I like the young ladies. My favorite answer to a drink offer, "yes, a Red Bull please."
CTQWERTY
14 years ago
And there's a lot that goes on in the dancers' dressing room. I've seen and heard underage girls emerge drunk from their dressing room, and sometimes talk of a joint being passed around in the back. Never heard yet of anything stronger...
gatorjoe2
14 years ago
Some places do what most college bars/clubs do and requires the girls to wear a band or put an X on the hand. It just depends on the waitress/bartender/bouncers enforcing it.

samsung1
14 years ago
I do remember Club X was busted for underage drinking several years ago but I do not know any of the details. It probably was the dancers drinking underage though because the under 21 customers have to wear special t-shirts and pay an additional cover charge.
59
14 years ago
It seems like at the larger clubs I go to they make the underage girls wear a wristband.

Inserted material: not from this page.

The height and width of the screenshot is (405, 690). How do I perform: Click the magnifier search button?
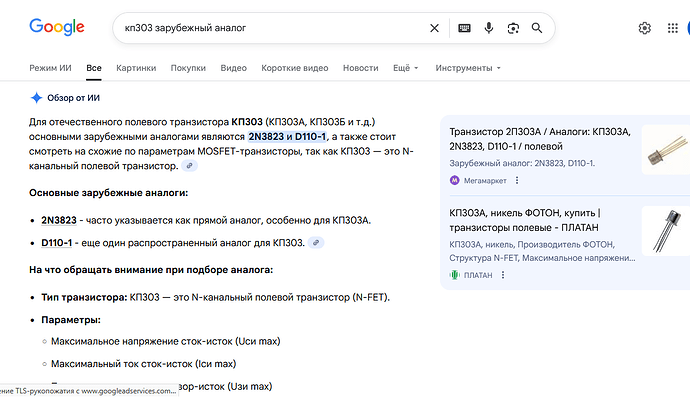pos(538,28)
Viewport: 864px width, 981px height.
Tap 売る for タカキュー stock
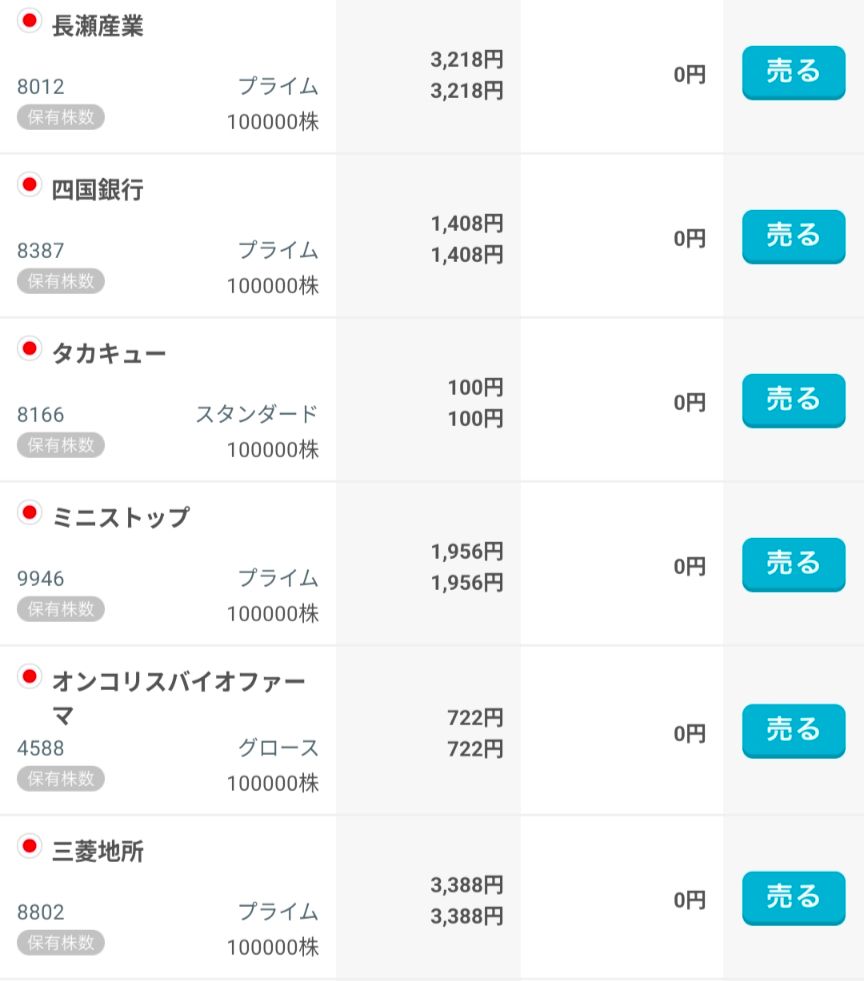click(793, 400)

Of course no guarentees how long the wristband stays on. One girl told me she often got in trouble for removing it. But got served a lot of drinks by unsuspecting waitresses in the meantime.
londonguy
14 years ago
You can't drink legally until you are 21? Wow, that's strange.
CTQWERTY
14 years ago
Yes, London: That's the way it is in a lot of states here. Wisconsin was one of the last holdouts (was 19). The Reagan administration said "Raise it to 21 or forfeit your federal highway funds." Wisconsin then raised their legal age to 21. Just don't look too hard around the main university there (Univ. of Wisconsin): you'd think the legal age to drink is 18.
vincemichaels
14 years ago
Yes, londonguy, 21 is the norm here in the USA, lots of clubs here get into trouble for serving their underage dancers. One club here in Detroit finally got its' liquor license back after about 5 years or so of being unable to serve liquor. It kinda sucked, but the exceptionally high mileage kept the place alive.
Philip A. Stein
14 years ago
Henry the 8th South! Never heard of it...
jester214
14 years ago
Reminds me of the last time I was in a club, obviously drunk and most likely underage dancer came up to my table and picked up my beer drank from it and walked away... I was pissed.
divadiver
14 years ago
It wasn't just the Reagan administration, CTQWERTY.

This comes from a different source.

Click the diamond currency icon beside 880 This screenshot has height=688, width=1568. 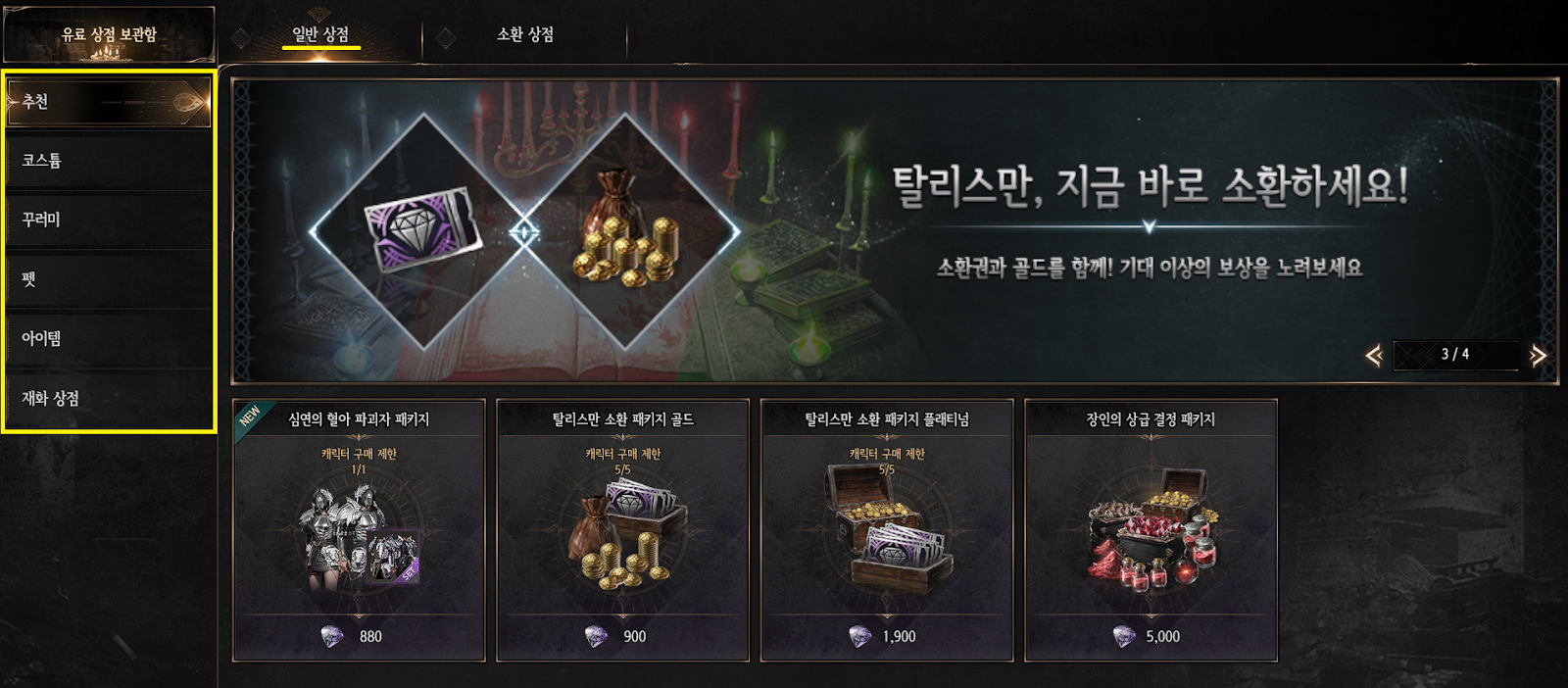coord(333,636)
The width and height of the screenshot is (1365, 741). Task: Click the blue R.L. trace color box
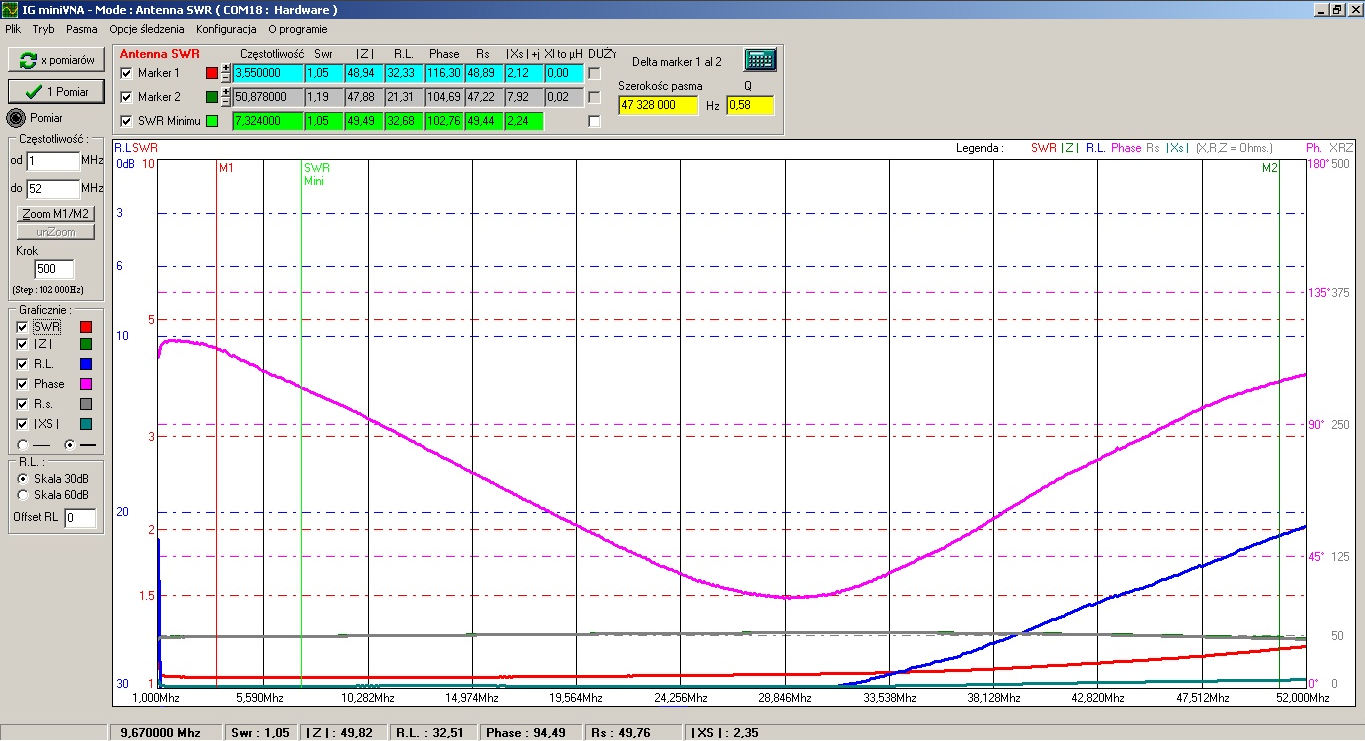tap(86, 365)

In 1984 Congress passed and the president signed the National Minimum Drinking Age Act. The Act, which raised the drinking age to 21 under threat of highway fund withholding, sought to address the problem of drunken driving fatalities. And indeed, that problem was serious.

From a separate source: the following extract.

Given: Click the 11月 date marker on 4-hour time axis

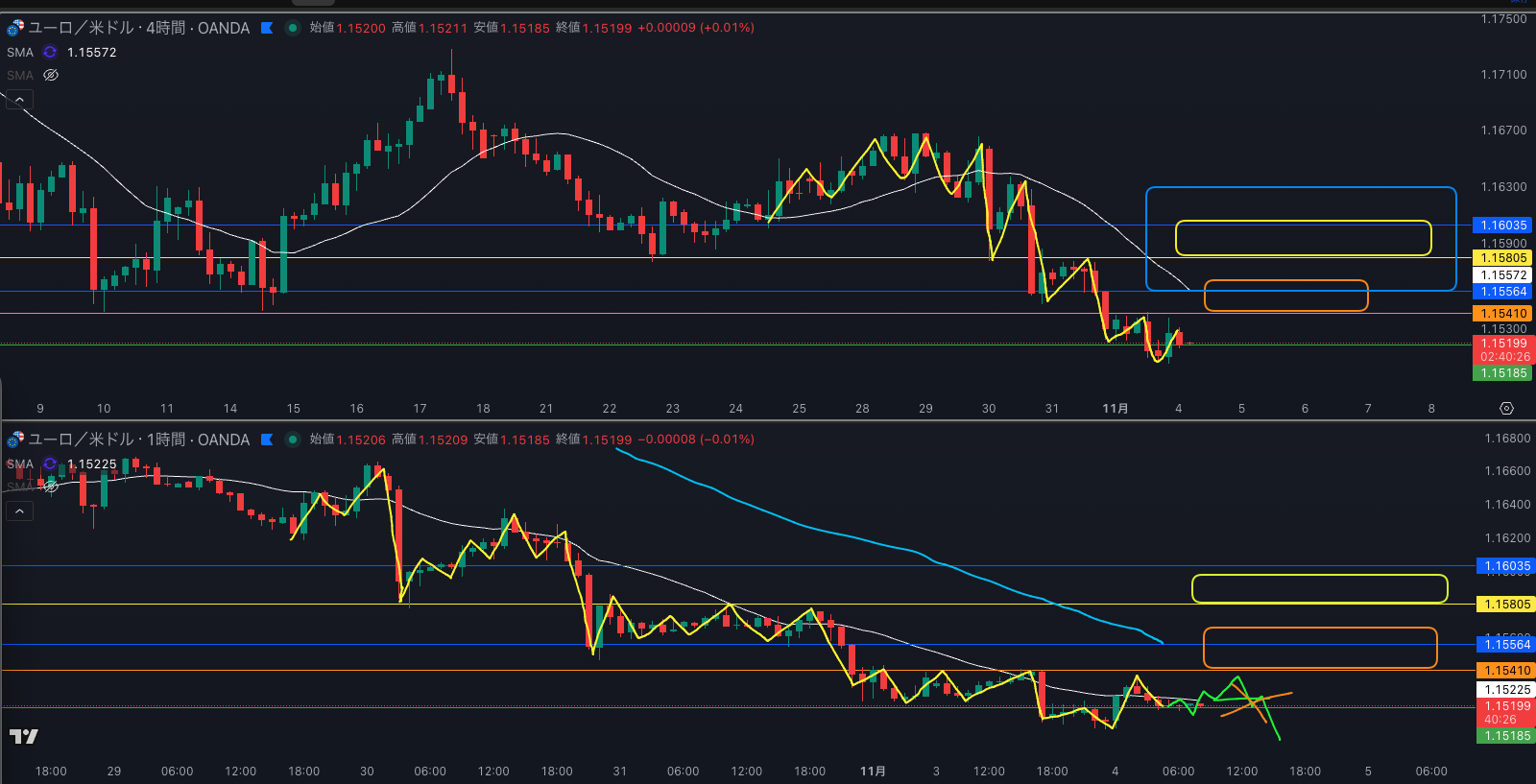Looking at the screenshot, I should pyautogui.click(x=1115, y=409).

States that lowered their ages during the 1970s and did nothing else to prepare young adults to make responsible decisions about alcohol witnessed an alarming increase in alcohol-related traffic fatalities. It was as though the driving age were lowered but no drivers education were provided. The results were predictable.
DandyDan
14 years ago
Evwery tittie bar I've been to that served alcohol except one required their dancers to be 21 before they'd be hired, as far as I know. The one exception I knew about (a place that closed up), the dancers who were underage got stamped on their hand, except that didn't come up too much, but I do remember one dancer who was underage and wondering what the stamp on her hand was about. As for the BYOB clubs in Iowa I visit most, I have no idea. My favorite club can't keep jail bait out, so it wouldn't be shocking if they had underage drinking there, except I don't know of any under-21 dancers there.